An Eye on Alumni: Dr. Daniella Rutner ’02

July 22, 2019

SUNY Optometry Alumna Dr. Daniella Rutner On Why the College is Her “Home Away From Home”

Dr. Daniella Rutner
Dr. Daniella Rutner

…and why the 2002 OD/MS grad wouldn’t have it any other way.

There’s a reason Dr. Daniella Rutner is the chief of the Vision Rehabilitation Service of the University Eye Center: She wouldn’t want to be anywhere else. “My entire professional career is at SUNY. I went to school here, did my residency here and practiced full-time here ever since,” the Brooklyn-native says. “I love my SUNY community—it is my home away from home. I love that I work with brilliant minds and that I learn something every day.”

But there was a time when she thought she would go another route. “I started out as an education major,” Dr. Rutner says. “I noted that some of my students who were bright could not obtain the information by themselves while they read the material. But if I read the material to them they had no difficulty in comprehension. In my search to help these few students, I stumbled onto vision therapy and the rest is history.”

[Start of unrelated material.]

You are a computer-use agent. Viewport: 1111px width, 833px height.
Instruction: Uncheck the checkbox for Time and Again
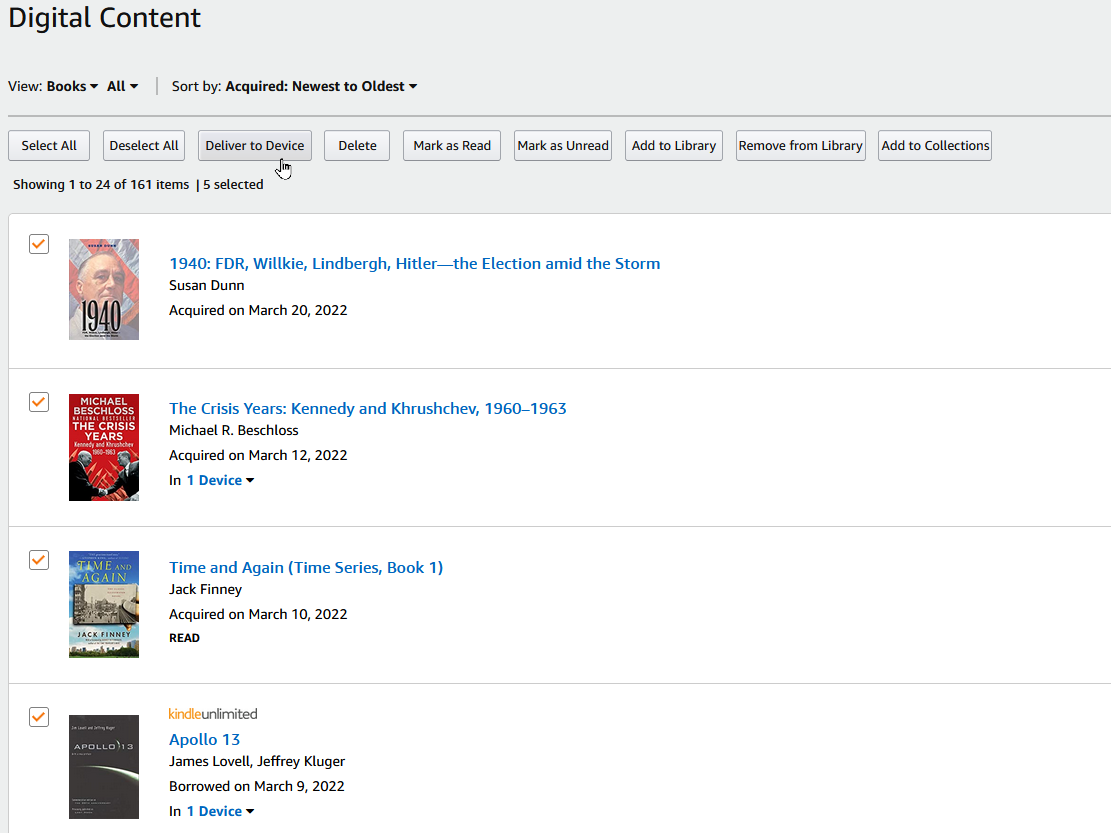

It’s this drive to help that informs all of Dr. Rutner’s work, from her time as director of optometry at College affiliate Ezra Medical Center to stints as the UEC’s HIPAA and compliance officers to the years she spent supervising Pediatric Vision Rehabilitation. “I love that I can impact the lives of patients. If I can help a young child read and learn, their potential is limitless. If I can take a stroke or brain injury patient and help them with their activities of daily living, there is nothing more gratifying.”

Dr. Rutner spends her days “going to meetings, seeing patients, teaching interns and residents, and making sure that the clinic is running.” She says, “It’s insanity and there is no minute to breathe—and I wouldn’t have it any other way!”

Her work may be challenging, but she’s clearly doing a great job. In March, the New York State Optometric Association named her Optometrist of the Year. “It was a humbling honor to know that I am making a difference for patients and the optometric community,” says Dr. Rutner.

It’s just more confirmation that she’s doing the right thing in the right place, “I’m forever grateful for the education I received and will dedicate myself to ensure that the next generation of optometrists receive an equal or better education than I did,” Dr. Rutner says.

Outside of work, Dr. Rutner divides her time between children, volunteer work and a perhaps unlikely hobby. “I am a mom to three amazing children—Elianna, age 20, who is in college with sights on becoming an optometrist, Joshua, 14, who is starting high school in the fall, and Mia who is 12 and entering eighth grade,” she says. “I’m a blue belt in karate and run marathons to raise money for Sharsheret, a breast cancer organization.”